As the days passed, however, this attitude changed to one of tremendous irritation and finally to fury. New York had grown so large it had fallen of its own weight. New York was no longer capable of managing itself. New York was falling like Rome. When the death tolls reached the thousands, even in the presence of troops, alarm and sympathy were forthcoming in equal proportions.
Then, suddenly, the Capitol at Washington was shattered by one gargantuan explosion and the people of the United States were brought abruptly to face the fact of a national peril. Later in the morning of that dreadful day the announcement which had been mailed to the Globe was spread to all parts of the civilized world.

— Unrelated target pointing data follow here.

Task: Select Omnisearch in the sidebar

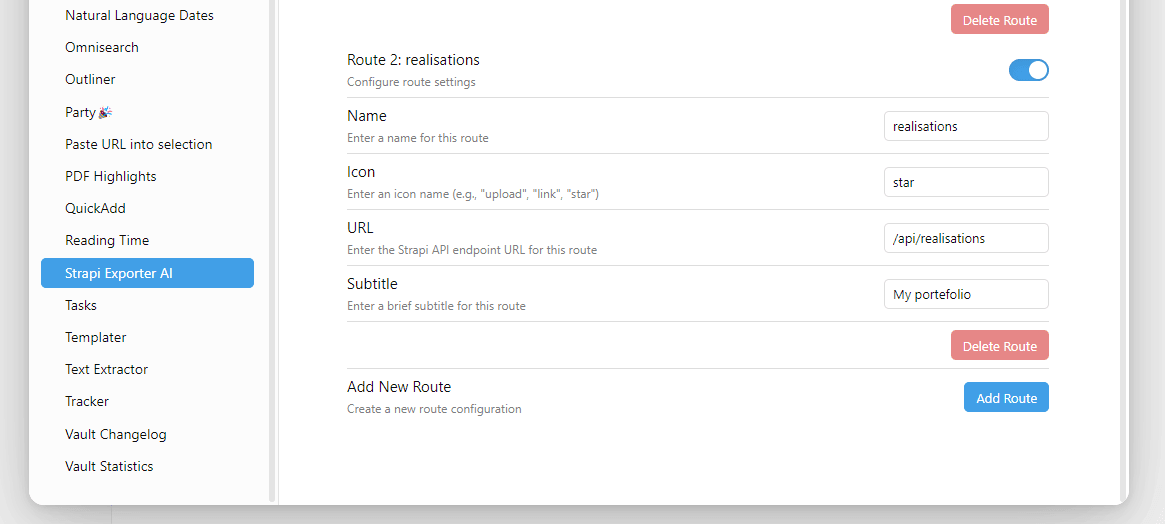Action: point(102,47)
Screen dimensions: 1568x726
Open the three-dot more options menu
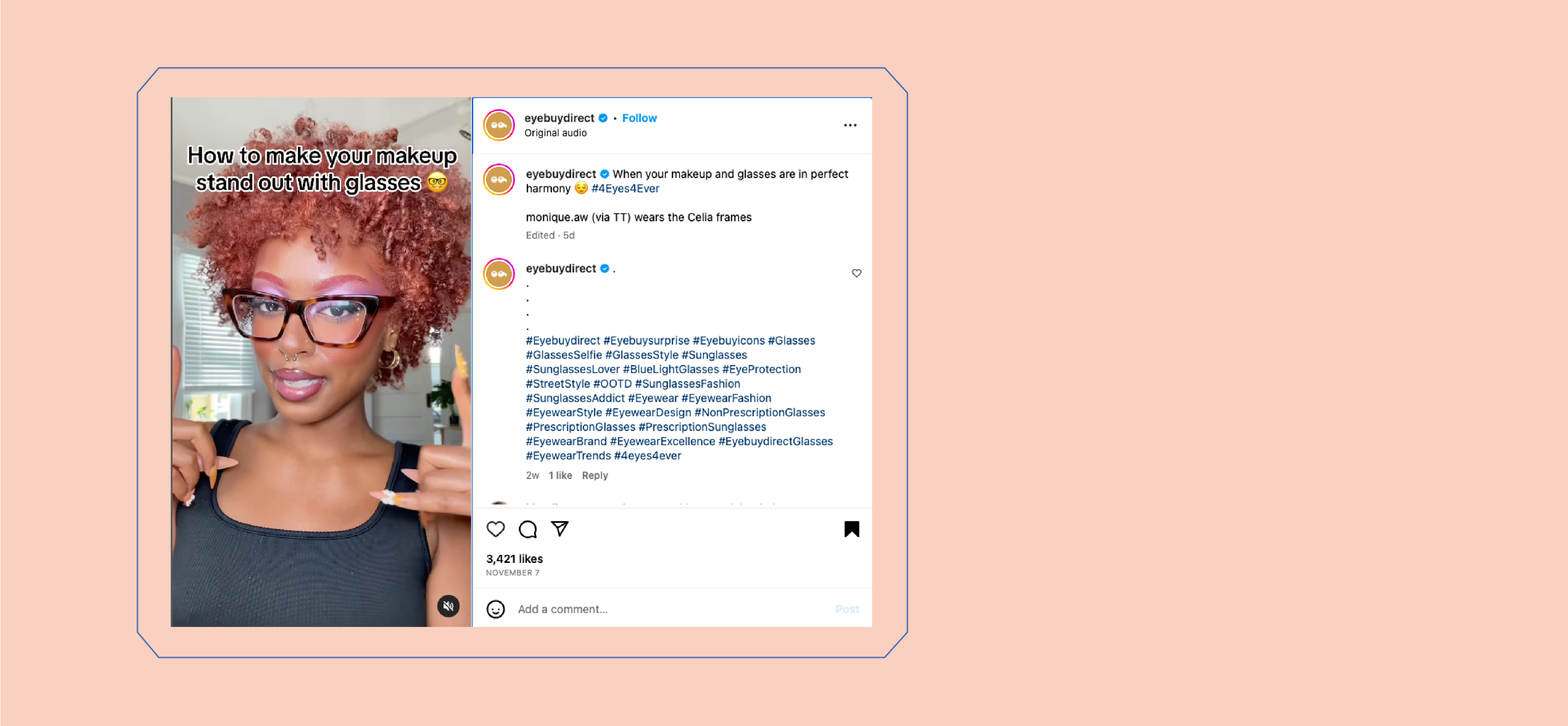[850, 125]
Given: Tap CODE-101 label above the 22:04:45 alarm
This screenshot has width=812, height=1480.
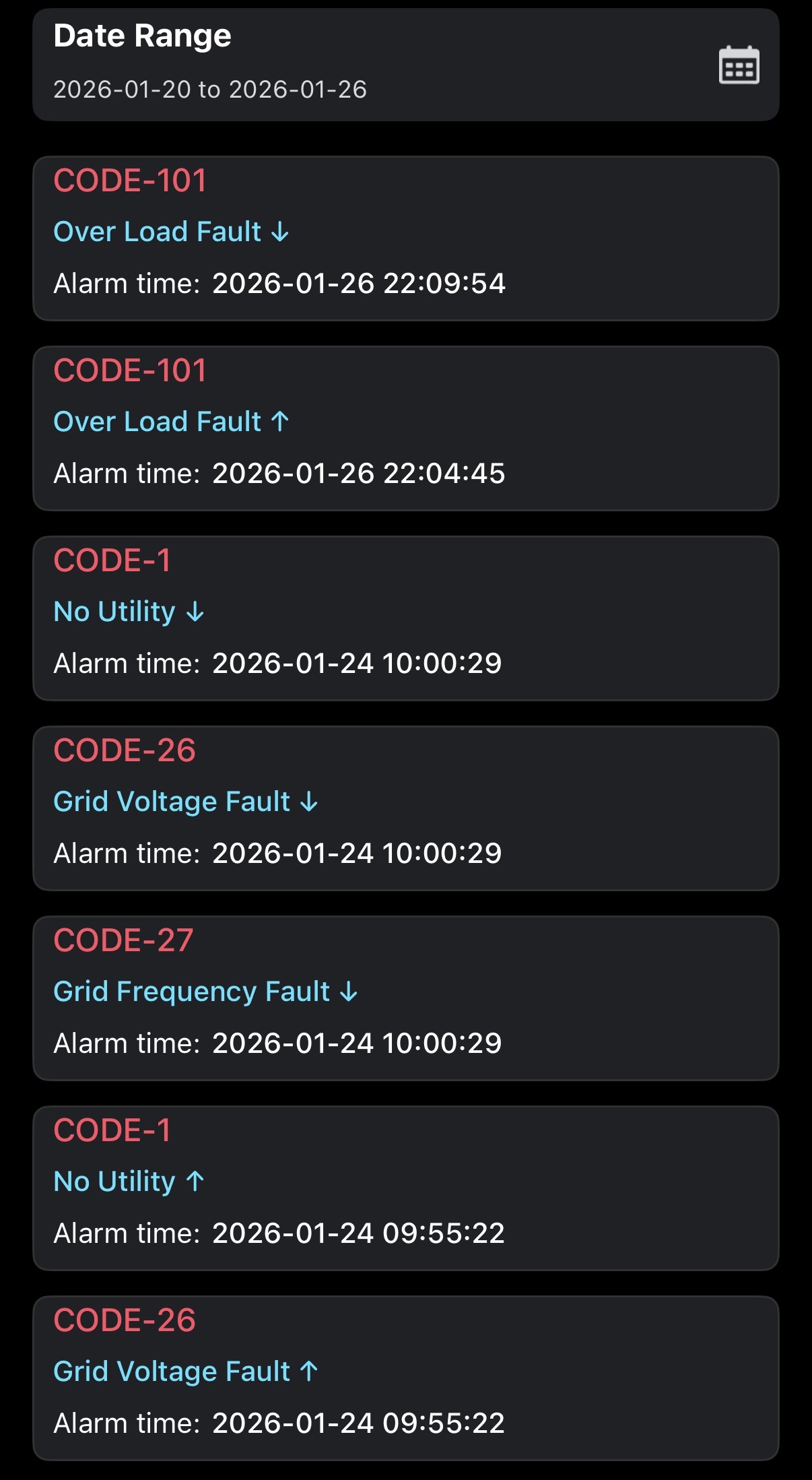Looking at the screenshot, I should (130, 371).
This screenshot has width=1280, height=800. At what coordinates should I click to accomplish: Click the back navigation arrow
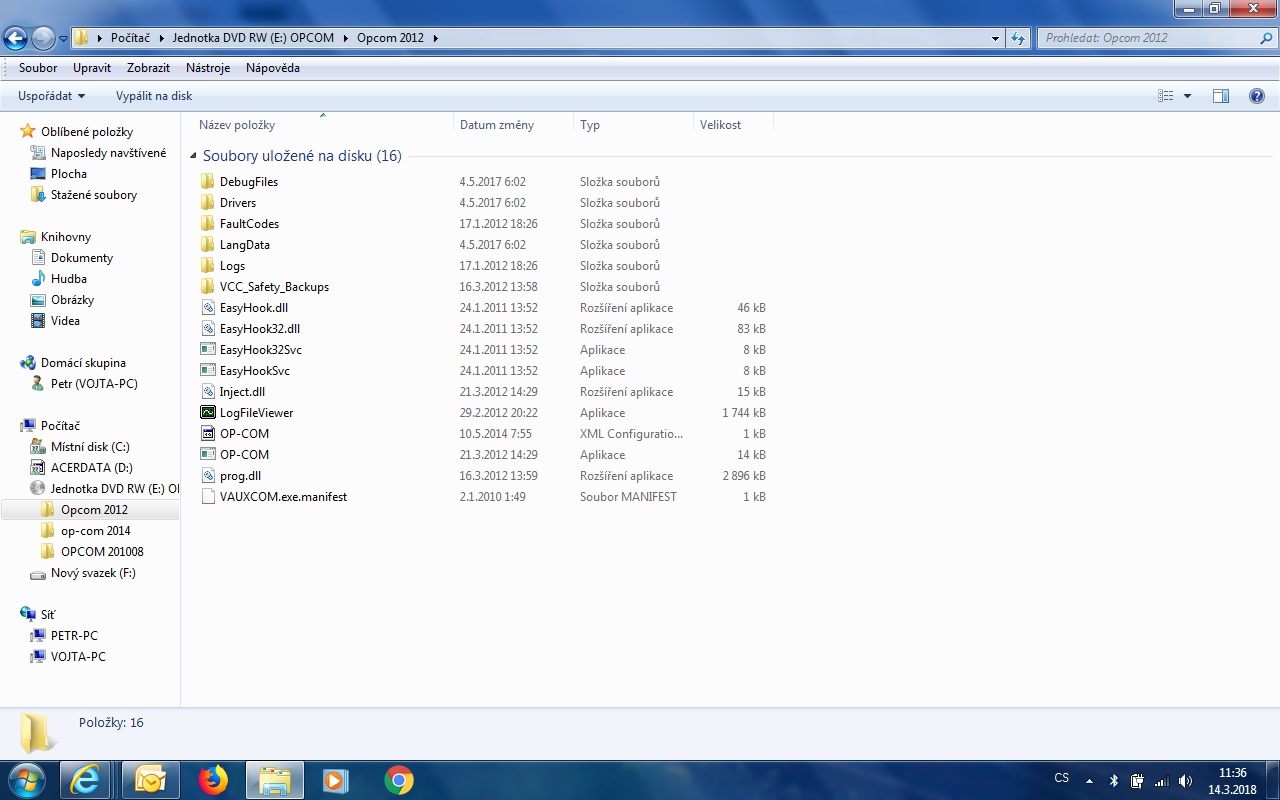point(16,39)
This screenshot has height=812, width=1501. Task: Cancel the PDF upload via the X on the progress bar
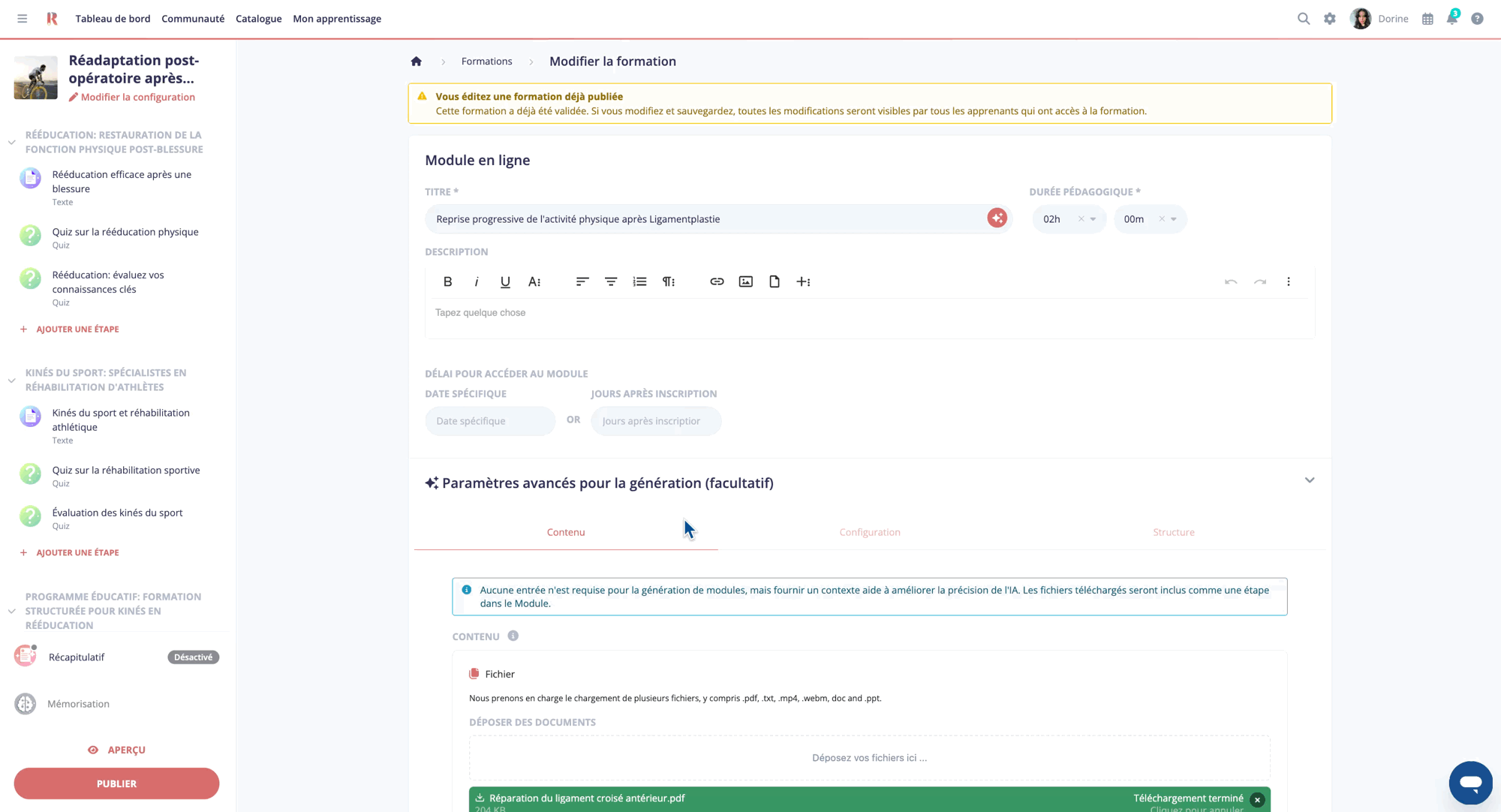(x=1258, y=799)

Again the attitude shifted and varied. New York was blamed for breeding the most terrible criminal of all time. Advice poured in to every seat of government. No man who could read was without a theory or a panacea. There was no thought of submission. The idea that a country such as the United States could be terrorized and finally subjugated by a single individual was inconceivable.
At Washington the cabinet met and announced that five million dollars would be paid for the apprehension of the man or men who were behind this awful attack on the government. The standing Army was organized. The Secret Service Department was trebled overnight. Uniforms and bayonets appeared throughout the nation.